The speed of the object can be given as,
[tex]v=\frac{d}{t}[/tex]Also, the final speed of the object can be expressed as,
[tex]v=u+at[/tex]For marble, the distance covered is 10 m in 1.01 s. Plug in the known values,
[tex]\begin{gathered} v=\frac{10\text{ m}}{1.01\text{ s}} \\ =9.90\text{ m/s} \end{gathered}[/tex]The acceleration can be calculated as,
[tex]\begin{gathered} 9.90\text{ m/s=0 m/s+a(1.01 s)} \\ a=\frac{9.90\text{ m/s}}{1.01\text{ s}} \\ =9.80m/s^2 \end{gathered}[/tex]For bowling ball, the distance covered is 10 m in 1.03 s.
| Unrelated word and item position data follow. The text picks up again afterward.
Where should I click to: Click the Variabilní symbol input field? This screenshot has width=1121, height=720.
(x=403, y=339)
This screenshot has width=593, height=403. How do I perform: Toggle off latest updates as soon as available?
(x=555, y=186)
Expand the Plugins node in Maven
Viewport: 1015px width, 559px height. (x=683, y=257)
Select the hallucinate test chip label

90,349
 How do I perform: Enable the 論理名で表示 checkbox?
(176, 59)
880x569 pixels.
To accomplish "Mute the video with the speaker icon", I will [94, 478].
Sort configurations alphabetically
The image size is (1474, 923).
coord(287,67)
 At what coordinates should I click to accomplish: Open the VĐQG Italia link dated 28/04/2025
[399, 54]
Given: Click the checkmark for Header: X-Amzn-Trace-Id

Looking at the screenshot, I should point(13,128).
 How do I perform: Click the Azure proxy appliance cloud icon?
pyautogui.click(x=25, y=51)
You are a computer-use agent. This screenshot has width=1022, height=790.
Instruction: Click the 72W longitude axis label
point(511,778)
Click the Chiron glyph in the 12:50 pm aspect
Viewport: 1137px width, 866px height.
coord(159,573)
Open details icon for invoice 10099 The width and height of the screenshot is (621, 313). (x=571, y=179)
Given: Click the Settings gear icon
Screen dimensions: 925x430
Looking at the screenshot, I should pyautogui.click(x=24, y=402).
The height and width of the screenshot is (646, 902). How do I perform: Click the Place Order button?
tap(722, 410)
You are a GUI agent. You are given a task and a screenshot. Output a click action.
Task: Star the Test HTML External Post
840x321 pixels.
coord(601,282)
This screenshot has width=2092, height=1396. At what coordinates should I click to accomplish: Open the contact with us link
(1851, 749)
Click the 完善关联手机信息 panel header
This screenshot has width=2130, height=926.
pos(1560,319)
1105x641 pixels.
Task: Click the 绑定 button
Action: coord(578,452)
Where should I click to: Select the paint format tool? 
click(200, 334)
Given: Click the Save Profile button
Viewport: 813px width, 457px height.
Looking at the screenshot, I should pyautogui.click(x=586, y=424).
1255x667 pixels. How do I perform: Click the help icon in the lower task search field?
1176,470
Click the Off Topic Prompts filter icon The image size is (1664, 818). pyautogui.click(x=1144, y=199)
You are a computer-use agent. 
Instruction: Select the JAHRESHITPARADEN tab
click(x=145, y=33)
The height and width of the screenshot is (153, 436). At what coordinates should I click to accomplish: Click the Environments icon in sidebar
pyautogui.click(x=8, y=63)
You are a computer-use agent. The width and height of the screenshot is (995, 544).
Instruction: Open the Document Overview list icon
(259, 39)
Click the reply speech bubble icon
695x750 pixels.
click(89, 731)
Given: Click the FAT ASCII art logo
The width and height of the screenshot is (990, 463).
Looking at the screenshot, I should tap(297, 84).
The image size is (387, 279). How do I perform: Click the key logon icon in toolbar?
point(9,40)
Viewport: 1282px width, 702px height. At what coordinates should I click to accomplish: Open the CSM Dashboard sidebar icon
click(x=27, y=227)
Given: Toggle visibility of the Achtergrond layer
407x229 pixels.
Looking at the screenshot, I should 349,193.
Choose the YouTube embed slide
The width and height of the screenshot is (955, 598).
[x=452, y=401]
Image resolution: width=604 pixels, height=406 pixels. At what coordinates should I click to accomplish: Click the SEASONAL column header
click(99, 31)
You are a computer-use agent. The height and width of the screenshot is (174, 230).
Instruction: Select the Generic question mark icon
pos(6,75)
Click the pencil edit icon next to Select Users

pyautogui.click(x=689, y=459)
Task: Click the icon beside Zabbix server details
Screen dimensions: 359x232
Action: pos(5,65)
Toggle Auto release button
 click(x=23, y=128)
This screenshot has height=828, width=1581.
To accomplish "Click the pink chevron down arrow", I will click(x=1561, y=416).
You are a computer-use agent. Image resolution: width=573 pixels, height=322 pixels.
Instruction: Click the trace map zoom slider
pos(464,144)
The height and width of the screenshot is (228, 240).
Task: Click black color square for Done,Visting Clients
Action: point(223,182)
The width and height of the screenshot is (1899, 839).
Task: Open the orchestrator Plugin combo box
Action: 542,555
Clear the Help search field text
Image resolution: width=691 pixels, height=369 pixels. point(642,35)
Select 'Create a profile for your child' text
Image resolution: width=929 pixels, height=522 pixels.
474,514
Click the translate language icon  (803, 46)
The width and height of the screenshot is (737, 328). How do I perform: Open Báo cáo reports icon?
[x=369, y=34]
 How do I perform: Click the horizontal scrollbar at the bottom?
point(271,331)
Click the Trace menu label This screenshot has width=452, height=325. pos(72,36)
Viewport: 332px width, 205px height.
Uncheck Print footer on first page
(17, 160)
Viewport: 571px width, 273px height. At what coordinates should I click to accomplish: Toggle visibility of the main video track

Substitute the known values in the formula of speed.
[tex]\begin{gathered} v=\frac{10\text{ m}}{1.03\text{ s}} \\ \approx9.71\text{ m/s} \end{gathered}[/tex]Plug in the known values in formula of final speed to calculate the acceleration.
[tex]\begin{gathered} 9.71\text{ m/s=0 m/s+a(1.03 s)} \\ a=\frac{9.71\text{ m/s}}{1.03\text{ s}} \\ \approx9.43m/s^2 \end{gathered}[/tex]For baseball the distance covered is 10 m in 0.99 s.
Substitute the known values to calculate the speed of baseball.
[tex]\begin{gathered} v=\frac{10\text{ m}}{0.99\text{ s}} \\ \approx10.1\text{ m/s} \end{gathered}[/tex]Substitute the known values in the expression of final speed to obtain the acceleration.
[tex]\begin{gathered} 10.1\text{ m/s=0 m/s+a(0.99 s)} \\ a=\frac{10.1\text{ m/s}}{0.99\text{ s}} \\ \approx10.2m/s^2 \end{gathered}[/tex]Therefore, the speed and the acceleration of the baseball is maximum which is 10.1 m/s and 10.2 m/s2 respectively, because the time taken by ball to cover the distace is minimum.